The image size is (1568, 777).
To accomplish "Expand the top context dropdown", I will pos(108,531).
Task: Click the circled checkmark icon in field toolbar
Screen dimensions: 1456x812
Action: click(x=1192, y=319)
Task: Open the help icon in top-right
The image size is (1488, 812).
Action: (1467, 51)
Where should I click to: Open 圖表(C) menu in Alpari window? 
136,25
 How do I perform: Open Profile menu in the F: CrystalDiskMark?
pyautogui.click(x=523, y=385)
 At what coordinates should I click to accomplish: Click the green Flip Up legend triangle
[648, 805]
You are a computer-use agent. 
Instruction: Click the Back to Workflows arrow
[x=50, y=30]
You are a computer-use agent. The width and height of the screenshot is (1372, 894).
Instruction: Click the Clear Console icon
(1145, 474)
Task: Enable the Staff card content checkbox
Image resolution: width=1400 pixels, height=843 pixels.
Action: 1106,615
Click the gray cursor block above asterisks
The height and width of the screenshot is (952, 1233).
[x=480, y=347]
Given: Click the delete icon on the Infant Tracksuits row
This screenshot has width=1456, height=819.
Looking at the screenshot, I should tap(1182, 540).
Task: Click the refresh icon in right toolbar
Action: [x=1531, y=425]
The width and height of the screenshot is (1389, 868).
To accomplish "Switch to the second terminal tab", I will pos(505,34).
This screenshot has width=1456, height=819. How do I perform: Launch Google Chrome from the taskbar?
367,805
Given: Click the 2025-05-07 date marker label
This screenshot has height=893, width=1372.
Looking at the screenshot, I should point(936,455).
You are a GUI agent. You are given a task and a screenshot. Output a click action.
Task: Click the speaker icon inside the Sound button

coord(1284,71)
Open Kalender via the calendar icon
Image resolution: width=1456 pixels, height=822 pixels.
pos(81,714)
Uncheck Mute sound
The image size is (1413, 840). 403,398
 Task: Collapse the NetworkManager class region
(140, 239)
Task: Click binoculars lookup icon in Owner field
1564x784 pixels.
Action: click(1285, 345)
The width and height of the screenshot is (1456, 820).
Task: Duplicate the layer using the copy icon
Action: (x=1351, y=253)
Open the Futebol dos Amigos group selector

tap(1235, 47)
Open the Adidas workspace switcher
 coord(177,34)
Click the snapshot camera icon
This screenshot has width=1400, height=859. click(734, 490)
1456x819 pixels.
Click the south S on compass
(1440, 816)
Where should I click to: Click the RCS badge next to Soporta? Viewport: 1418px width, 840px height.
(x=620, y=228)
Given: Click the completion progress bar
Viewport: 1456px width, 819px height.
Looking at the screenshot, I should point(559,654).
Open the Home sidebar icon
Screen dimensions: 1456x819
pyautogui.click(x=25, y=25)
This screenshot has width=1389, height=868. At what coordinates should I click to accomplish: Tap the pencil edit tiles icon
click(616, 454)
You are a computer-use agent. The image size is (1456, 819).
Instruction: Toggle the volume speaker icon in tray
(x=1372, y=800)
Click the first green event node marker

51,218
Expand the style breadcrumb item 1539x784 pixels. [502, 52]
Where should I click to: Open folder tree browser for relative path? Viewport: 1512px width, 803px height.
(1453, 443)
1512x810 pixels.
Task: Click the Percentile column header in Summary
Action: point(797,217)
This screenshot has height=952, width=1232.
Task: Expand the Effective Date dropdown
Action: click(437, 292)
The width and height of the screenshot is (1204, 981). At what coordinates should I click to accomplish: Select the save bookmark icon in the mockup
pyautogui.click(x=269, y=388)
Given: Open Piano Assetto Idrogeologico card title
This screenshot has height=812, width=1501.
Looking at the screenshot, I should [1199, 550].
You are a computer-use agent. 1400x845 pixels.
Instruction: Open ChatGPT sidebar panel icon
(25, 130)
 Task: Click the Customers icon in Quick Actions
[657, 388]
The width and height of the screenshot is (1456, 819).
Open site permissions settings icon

——————

# [INSTRUCTIONS TO FOLLOW]
Print out the entire listing. Keep every line exact.

# [SOLUTION TO THIS TASK]
The image size is (1568, 777).
To accomplish "Expand the top context dropdown", I will pos(108,531).
Task: Click the circled checkmark icon in field toolbar
Screen dimensions: 1456x812
Action: click(x=1192, y=319)
Task: Open the help icon in top-right
The image size is (1488, 812).
Action: (1467, 51)
Where should I click to: Open 圖表(C) menu in Alpari window? 
136,25
 How do I perform: Open Profile menu in the F: CrystalDiskMark?
pyautogui.click(x=523, y=385)
 At what coordinates should I click to accomplish: Click the green Flip Up legend triangle
[648, 805]
You are a computer-use agent. 
Instruction: Click the Back to Workflows arrow
[x=50, y=30]
You are a computer-use agent. The width and height of the screenshot is (1372, 894).
Instruction: Click the Clear Console icon
(1145, 474)
Task: Enable the Staff card content checkbox
Image resolution: width=1400 pixels, height=843 pixels.
Action: 1106,615
Click the gray cursor block above asterisks
The height and width of the screenshot is (952, 1233).
[x=480, y=347]
Given: Click the delete icon on the Infant Tracksuits row
This screenshot has width=1456, height=819.
Looking at the screenshot, I should tap(1182, 540).
Task: Click the refresh icon in right toolbar
Action: [x=1531, y=425]
The width and height of the screenshot is (1389, 868).
To accomplish "Switch to the second terminal tab", I will pos(505,34).
This screenshot has width=1456, height=819. How do I perform: Launch Google Chrome from the taskbar?
367,805
Given: Click the 2025-05-07 date marker label
This screenshot has height=893, width=1372.
Looking at the screenshot, I should point(936,455).
You are a GUI agent. You are given a task and a screenshot. Output a click action.
Task: Click the speaker icon inside the Sound button

coord(1284,71)
Open Kalender via the calendar icon
Image resolution: width=1456 pixels, height=822 pixels.
pos(81,714)
Uncheck Mute sound
The image size is (1413, 840). 403,398
 Task: Collapse the NetworkManager class region
(140, 239)
Task: Click binoculars lookup icon in Owner field
1564x784 pixels.
Action: click(1285, 345)
The width and height of the screenshot is (1456, 820).
Task: Duplicate the layer using the copy icon
Action: (x=1351, y=253)
Open the Futebol dos Amigos group selector

tap(1235, 47)
Open the Adidas workspace switcher
 coord(177,34)
Click the snapshot camera icon
This screenshot has width=1400, height=859. click(734, 490)
1456x819 pixels.
Click the south S on compass
(1440, 816)
Where should I click to: Click the RCS badge next to Soporta? Viewport: 1418px width, 840px height.
(x=620, y=228)
Given: Click the completion progress bar
Viewport: 1456px width, 819px height.
Looking at the screenshot, I should point(559,654).
Open the Home sidebar icon
Screen dimensions: 1456x819
pyautogui.click(x=25, y=25)
This screenshot has width=1389, height=868. At what coordinates should I click to accomplish: Tap the pencil edit tiles icon
click(616, 454)
You are a computer-use agent. The image size is (1456, 819).
Instruction: Toggle the volume speaker icon in tray
(x=1372, y=800)
Click the first green event node marker

51,218
Expand the style breadcrumb item 1539x784 pixels. [502, 52]
Where should I click to: Open folder tree browser for relative path? Viewport: 1512px width, 803px height.
(1453, 443)
1512x810 pixels.
Task: Click the Percentile column header in Summary
Action: point(797,217)
This screenshot has height=952, width=1232.
Task: Expand the Effective Date dropdown
Action: click(437, 292)
The width and height of the screenshot is (1204, 981). At what coordinates should I click to accomplish: Select the save bookmark icon in the mockup
pyautogui.click(x=269, y=388)
Given: Open Piano Assetto Idrogeologico card title
This screenshot has height=812, width=1501.
Looking at the screenshot, I should [1199, 550].
You are a computer-use agent. 1400x845 pixels.
Instruction: Open ChatGPT sidebar panel icon
(25, 130)
 Task: Click the Customers icon in Quick Actions
[657, 388]
The width and height of the screenshot is (1456, 819).
Open site permissions settings icon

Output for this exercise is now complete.